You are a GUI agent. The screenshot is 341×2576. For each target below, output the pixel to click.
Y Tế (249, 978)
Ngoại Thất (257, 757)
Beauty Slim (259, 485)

==========

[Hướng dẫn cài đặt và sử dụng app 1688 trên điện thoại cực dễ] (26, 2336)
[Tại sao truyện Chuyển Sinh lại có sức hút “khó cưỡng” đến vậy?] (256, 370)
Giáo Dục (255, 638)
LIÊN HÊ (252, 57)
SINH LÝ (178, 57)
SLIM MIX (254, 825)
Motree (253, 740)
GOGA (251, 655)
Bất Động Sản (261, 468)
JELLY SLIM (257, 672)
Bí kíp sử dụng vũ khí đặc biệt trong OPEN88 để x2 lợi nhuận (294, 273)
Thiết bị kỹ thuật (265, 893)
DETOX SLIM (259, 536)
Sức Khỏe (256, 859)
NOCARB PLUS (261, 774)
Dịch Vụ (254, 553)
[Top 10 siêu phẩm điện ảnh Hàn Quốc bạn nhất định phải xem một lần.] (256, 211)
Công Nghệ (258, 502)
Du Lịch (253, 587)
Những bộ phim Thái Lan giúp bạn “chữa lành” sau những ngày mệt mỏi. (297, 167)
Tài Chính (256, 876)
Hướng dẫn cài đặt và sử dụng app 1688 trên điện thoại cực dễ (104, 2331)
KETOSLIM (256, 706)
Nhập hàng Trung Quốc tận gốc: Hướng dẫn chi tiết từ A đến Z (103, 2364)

==========

For the lines above, output exactly those from the line containing "LIÊN HÊ (252, 57)" through the line containing "Nhập hàng Trung", and skip the others.

**ANSWER TO THIS EXERCISE**
LIÊN HÊ (252, 57)
SINH LÝ (178, 57)
SLIM MIX (254, 825)
Motree (253, 740)
GOGA (251, 655)
Bất Động Sản (261, 468)
JELLY SLIM (257, 672)
Bí kíp sử dụng vũ khí đặc biệt trong OPEN88 để x2 lợi nhuận (294, 273)
Thiết bị kỹ thuật (265, 893)
DETOX SLIM (259, 536)
Sức Khỏe (256, 859)
NOCARB PLUS (261, 774)
Dịch Vụ (254, 553)
[Top 10 siêu phẩm điện ảnh Hàn Quốc bạn nhất định phải xem một lần.] (256, 211)
Công Nghệ (258, 502)
Du Lịch (253, 587)
Những bộ phim Thái Lan giúp bạn “chữa lành” sau những ngày mệt mỏi. (297, 167)
Tài Chính (256, 876)
Hướng dẫn cài đặt và sử dụng app 1688 trên điện thoại cực dễ (104, 2331)
KETOSLIM (256, 706)
Nhập hàng Trung Quốc tận gốc: Hướng dẫn chi tiết từ A đến Z (103, 2364)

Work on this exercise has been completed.